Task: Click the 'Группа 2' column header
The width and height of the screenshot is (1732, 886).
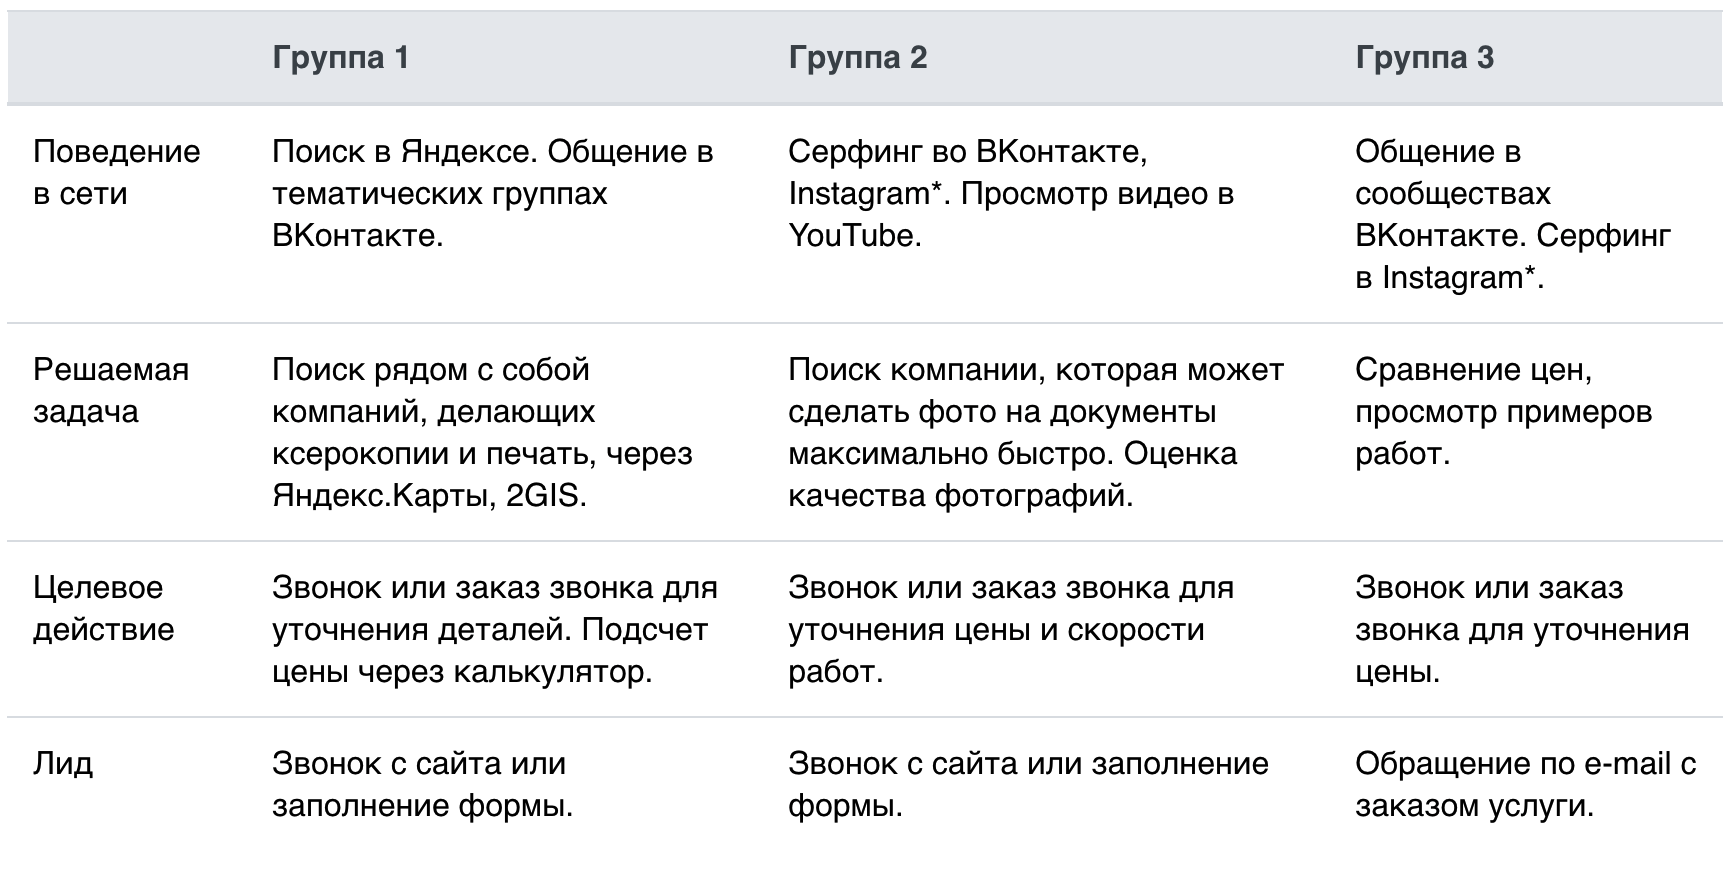Action: pos(857,57)
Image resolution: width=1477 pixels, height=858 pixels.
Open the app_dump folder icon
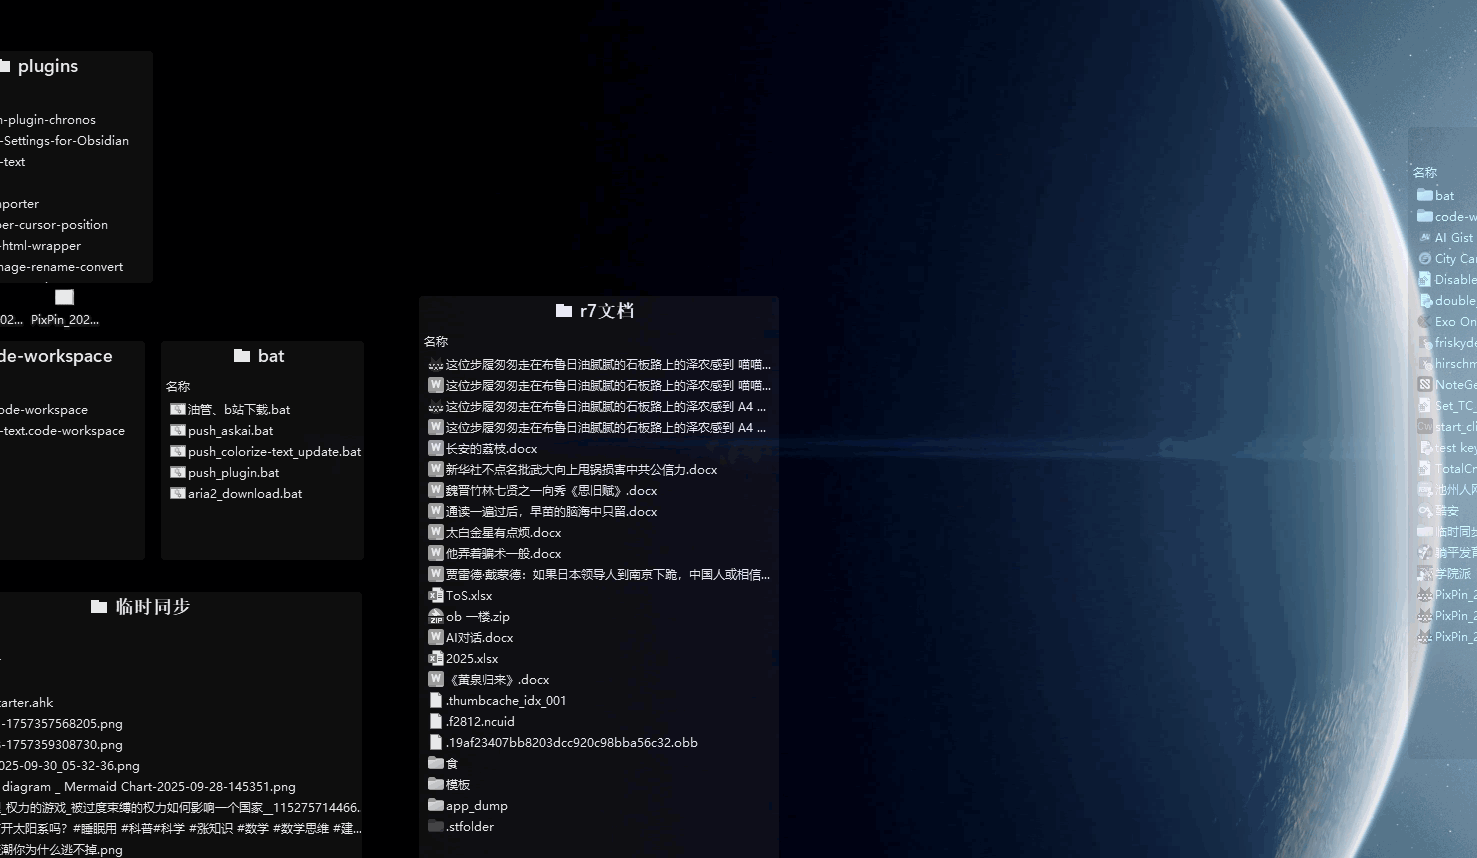pyautogui.click(x=435, y=805)
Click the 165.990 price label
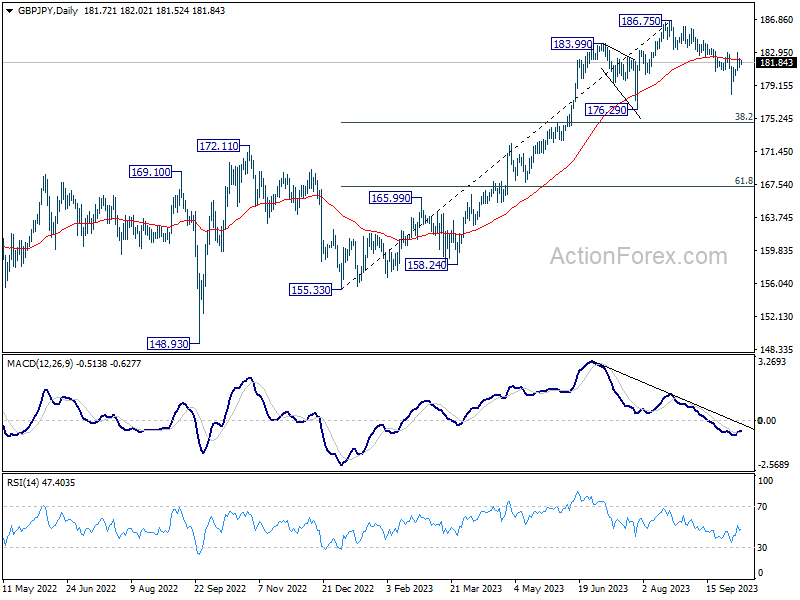The image size is (800, 600). 390,198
===============
Could you copy the listing above exactly, without its pictures?

Task: Click the 'Группа 2' column header
The width and height of the screenshot is (1732, 886).
Action: pos(857,57)
Image resolution: width=1477 pixels, height=858 pixels.
Open the app_dump folder icon
pyautogui.click(x=435, y=805)
Click the 165.990 price label
The image size is (800, 600). 390,198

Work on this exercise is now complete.